___ Data to process

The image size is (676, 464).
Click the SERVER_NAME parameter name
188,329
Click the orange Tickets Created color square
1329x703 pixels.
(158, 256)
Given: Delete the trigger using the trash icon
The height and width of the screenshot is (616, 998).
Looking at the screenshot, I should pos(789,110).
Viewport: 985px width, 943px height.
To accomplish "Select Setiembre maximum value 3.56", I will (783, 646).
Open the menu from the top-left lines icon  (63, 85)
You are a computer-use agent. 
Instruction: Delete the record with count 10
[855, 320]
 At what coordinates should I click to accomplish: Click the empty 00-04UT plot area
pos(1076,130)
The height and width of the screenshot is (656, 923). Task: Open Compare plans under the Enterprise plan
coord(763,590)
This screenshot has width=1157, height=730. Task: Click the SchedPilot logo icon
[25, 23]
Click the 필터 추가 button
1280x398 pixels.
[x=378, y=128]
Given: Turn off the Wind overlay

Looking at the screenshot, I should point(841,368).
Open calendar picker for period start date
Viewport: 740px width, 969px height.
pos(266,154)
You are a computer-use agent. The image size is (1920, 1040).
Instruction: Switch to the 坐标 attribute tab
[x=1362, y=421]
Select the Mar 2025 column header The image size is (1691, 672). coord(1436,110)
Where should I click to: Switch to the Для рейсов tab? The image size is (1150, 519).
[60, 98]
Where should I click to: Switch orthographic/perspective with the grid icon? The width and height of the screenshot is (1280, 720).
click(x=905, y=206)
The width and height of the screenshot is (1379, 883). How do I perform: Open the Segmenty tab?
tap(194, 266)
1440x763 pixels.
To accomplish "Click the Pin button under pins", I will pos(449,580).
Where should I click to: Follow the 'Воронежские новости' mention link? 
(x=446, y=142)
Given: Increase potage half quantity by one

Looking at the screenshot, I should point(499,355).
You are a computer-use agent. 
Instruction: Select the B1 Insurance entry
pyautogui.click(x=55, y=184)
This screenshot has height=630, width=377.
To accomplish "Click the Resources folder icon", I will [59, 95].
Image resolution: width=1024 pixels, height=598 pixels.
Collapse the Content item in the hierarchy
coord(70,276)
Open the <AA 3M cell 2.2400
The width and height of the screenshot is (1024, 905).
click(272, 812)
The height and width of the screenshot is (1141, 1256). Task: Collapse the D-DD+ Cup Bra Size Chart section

______

(What you should do)
Read the listing above, then copy every line that includes the string "will".

(Solution below)
To accomplish "Select Setiembre maximum value 3.56", I will (783, 646).
To accomplish "Click the Pin button under pins", I will pos(449,580).
To accomplish "Click the Resources folder icon", I will [59, 95].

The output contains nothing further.